The buccal-lingual position of an implant should be chosen so that even after remodeling of the bone (as mentioned above, a lateral component of 1.3–1.4 mm must be anticipated) the buccal bone wall remains intact in the vertical direction and thus remains intact does not form the basis for recessions. If an average of 0.7 mm resorption due to the surgical trauma is added , this assumes a buccal bone thickness of approx. 2 mm  and in most cases requires augmentative procedures. The thickness of the mucosa influences the supracrestal height of the peri-implant soft tissue . Augmentation with connective tissue or homologous substitute materials offers additional protection in order to locally positively influence the underlying biotype.
Fig. 8: Precise implant position buccolingual ... Fig. 9:… vertical and… Fig. 10:… mesio-distal.

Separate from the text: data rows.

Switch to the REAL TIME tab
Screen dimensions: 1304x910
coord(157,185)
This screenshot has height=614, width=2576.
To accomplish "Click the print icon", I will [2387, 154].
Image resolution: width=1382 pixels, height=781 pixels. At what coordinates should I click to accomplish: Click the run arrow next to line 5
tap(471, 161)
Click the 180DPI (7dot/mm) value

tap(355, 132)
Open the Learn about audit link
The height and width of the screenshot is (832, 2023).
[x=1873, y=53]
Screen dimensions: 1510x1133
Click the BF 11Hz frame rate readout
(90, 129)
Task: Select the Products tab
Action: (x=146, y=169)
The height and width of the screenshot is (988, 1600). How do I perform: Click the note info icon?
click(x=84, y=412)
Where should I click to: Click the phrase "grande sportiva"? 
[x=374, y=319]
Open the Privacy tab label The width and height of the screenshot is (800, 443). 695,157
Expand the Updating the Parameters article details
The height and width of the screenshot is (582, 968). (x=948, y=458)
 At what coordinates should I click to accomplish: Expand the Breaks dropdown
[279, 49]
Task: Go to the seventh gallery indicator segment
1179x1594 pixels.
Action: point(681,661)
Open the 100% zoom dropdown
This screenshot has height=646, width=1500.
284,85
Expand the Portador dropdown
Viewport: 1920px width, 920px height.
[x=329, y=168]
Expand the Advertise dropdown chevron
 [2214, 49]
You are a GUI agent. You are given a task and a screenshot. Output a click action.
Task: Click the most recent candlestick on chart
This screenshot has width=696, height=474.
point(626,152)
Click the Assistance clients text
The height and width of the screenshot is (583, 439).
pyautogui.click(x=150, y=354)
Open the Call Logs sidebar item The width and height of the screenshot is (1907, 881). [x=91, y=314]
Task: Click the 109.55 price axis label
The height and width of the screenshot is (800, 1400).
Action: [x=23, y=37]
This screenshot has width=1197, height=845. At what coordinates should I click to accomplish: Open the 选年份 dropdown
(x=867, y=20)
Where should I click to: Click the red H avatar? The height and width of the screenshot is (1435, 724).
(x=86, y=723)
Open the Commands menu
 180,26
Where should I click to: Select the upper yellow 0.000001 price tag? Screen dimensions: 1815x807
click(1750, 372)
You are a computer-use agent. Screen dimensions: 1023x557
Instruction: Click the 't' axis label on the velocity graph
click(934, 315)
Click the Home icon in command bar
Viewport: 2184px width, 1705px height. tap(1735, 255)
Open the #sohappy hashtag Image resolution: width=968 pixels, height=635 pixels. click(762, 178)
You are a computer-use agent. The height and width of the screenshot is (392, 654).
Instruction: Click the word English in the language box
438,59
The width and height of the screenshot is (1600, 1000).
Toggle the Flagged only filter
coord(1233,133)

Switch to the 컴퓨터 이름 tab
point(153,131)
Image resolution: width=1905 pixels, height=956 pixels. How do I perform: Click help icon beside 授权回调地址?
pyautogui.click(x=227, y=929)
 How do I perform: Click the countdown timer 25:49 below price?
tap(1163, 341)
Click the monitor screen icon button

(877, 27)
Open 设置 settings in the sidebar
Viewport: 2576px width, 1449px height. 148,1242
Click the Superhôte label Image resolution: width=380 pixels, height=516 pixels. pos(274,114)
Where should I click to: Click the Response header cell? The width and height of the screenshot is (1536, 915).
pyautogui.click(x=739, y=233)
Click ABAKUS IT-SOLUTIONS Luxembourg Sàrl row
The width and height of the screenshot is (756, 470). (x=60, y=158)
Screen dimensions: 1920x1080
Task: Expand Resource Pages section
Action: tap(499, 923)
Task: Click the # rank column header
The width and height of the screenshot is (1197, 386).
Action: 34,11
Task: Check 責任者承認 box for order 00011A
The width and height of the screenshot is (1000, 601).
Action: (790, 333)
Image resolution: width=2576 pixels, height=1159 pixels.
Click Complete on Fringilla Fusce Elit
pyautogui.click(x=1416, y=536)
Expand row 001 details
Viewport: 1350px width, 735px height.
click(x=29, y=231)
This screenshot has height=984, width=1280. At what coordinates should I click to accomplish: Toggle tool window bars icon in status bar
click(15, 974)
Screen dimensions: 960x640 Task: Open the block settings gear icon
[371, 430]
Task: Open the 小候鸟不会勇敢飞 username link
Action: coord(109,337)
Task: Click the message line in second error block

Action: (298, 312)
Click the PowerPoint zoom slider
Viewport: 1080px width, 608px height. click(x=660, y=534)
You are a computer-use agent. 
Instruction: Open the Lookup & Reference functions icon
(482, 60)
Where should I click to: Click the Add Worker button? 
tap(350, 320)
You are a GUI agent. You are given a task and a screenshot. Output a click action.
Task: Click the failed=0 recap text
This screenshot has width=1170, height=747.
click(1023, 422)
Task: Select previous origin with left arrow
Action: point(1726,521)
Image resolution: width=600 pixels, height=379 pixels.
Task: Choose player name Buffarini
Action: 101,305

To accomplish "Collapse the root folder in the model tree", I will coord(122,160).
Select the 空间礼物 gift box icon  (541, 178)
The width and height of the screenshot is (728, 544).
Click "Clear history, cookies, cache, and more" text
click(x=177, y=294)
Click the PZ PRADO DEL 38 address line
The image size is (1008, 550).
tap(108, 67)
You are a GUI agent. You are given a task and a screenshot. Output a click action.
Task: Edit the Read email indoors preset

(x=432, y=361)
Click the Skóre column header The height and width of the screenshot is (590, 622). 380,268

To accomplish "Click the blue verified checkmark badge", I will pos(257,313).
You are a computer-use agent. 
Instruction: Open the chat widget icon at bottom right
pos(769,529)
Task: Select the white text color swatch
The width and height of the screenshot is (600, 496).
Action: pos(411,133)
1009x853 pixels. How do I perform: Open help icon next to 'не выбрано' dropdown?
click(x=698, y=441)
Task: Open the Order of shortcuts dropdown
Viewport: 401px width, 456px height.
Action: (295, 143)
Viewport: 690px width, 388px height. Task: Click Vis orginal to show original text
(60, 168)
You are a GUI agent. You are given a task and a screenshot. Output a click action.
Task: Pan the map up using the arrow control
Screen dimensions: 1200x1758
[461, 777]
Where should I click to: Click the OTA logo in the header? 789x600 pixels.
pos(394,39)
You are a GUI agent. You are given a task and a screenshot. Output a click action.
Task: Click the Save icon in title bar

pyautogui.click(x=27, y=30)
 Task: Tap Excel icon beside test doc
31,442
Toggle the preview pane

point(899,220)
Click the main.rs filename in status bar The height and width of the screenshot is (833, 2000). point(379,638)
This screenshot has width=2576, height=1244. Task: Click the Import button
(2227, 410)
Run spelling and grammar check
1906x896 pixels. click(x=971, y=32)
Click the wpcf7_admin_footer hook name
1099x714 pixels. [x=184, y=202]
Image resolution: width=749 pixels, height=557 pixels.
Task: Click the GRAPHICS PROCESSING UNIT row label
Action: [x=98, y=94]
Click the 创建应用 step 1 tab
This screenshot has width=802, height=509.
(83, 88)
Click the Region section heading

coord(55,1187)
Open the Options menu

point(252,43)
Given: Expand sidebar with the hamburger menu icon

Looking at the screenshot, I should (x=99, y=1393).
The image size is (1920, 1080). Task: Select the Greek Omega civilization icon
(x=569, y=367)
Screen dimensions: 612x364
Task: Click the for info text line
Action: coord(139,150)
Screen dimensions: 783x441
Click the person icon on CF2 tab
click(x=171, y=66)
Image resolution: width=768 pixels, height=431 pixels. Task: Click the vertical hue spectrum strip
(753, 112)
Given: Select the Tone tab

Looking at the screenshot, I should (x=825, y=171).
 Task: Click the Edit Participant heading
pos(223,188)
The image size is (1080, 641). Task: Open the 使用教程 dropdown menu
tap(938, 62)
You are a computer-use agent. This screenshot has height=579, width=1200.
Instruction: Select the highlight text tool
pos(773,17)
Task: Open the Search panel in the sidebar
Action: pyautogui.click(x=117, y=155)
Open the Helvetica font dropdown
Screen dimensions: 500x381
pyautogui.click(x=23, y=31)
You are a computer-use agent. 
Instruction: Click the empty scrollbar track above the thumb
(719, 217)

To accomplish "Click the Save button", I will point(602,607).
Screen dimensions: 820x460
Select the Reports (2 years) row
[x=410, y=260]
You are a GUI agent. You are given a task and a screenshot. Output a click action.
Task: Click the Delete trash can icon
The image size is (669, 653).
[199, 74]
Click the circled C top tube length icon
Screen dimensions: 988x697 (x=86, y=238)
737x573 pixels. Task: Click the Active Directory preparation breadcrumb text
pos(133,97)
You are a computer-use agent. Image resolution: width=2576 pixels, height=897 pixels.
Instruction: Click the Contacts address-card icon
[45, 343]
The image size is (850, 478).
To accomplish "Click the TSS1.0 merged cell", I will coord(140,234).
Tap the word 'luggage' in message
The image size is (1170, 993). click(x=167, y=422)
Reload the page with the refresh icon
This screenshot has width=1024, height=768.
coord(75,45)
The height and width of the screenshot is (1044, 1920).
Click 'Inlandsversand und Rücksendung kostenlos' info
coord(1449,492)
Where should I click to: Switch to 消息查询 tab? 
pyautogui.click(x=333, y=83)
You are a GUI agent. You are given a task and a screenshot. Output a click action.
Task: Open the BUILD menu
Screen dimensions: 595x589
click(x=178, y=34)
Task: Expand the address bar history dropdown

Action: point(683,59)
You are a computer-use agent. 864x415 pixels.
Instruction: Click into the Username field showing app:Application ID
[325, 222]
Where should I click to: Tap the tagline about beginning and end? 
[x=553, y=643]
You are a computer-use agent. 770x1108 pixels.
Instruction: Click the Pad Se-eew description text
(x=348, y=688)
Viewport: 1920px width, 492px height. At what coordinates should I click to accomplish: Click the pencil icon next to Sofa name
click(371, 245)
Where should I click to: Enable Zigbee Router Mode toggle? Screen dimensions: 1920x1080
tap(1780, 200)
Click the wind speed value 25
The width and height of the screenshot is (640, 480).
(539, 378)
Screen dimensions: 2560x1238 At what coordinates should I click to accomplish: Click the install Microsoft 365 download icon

The implant crown - many functions
The functional, aesthetic and biological properties of the implant crown should imitate the lost natural tooth as well as possible. From a periodontological point of view, the submucosal portion of the implant abutment and the implant crown has the greatest influence on the apico-coronal position and the facial course of the free marginal mucosal border. Here, too, a sufficient supply of soft tissue is a prerequisite. The key to a predictable and stable red result in the anterior zone is the screw-retained temporary in combination with a slight excess of tissue. If a natural emergence profile from the implant shoulder to the marginal tissue margin has been achieved through sequential adaptation of the temporary, this can be obtained by precisely converting the submucosal functional area into the definitive abutment-crown combination. Small and Tarnow assume that a three-month waiting period after the end of the shaping process gives sufficient time for tissue stabilization and that no further apical displacement of the free mucosal margin is to be expected .
Fig. 11: Submucosal shaping and design using a functional, screw-retained, provisional crown. Implementation of the emergence profile achieved in an individual abutment with a 1 mm submucosal preparation margin.
Record reference data and define the implant recall
Fig. 12 and 13: Probing 2 weeks after incorporation of the definitive restoration.
Summary and conclusion
The treatment of a single tooth gap with an implant in the aesthetically relevant area is a challenge for the practitioner. It requires a high level of know-how and meticulous planning and implementation. Often, a quick path cannot be implemented and several preparatory treatment steps are required before the treatment goal is aesthetically achieved. Ergo, this is a time-consuming and costly treatment with very different levels of risk depending on the case. Observing the five treatment phases shown here will help to realistically assess the risk, to carry out the treatment gently and correctly and to keep the result permanent.In this way, we are able to provide the patient with a long-term stable single-tooth implant restoration that harmonizes with their perioral facial structures.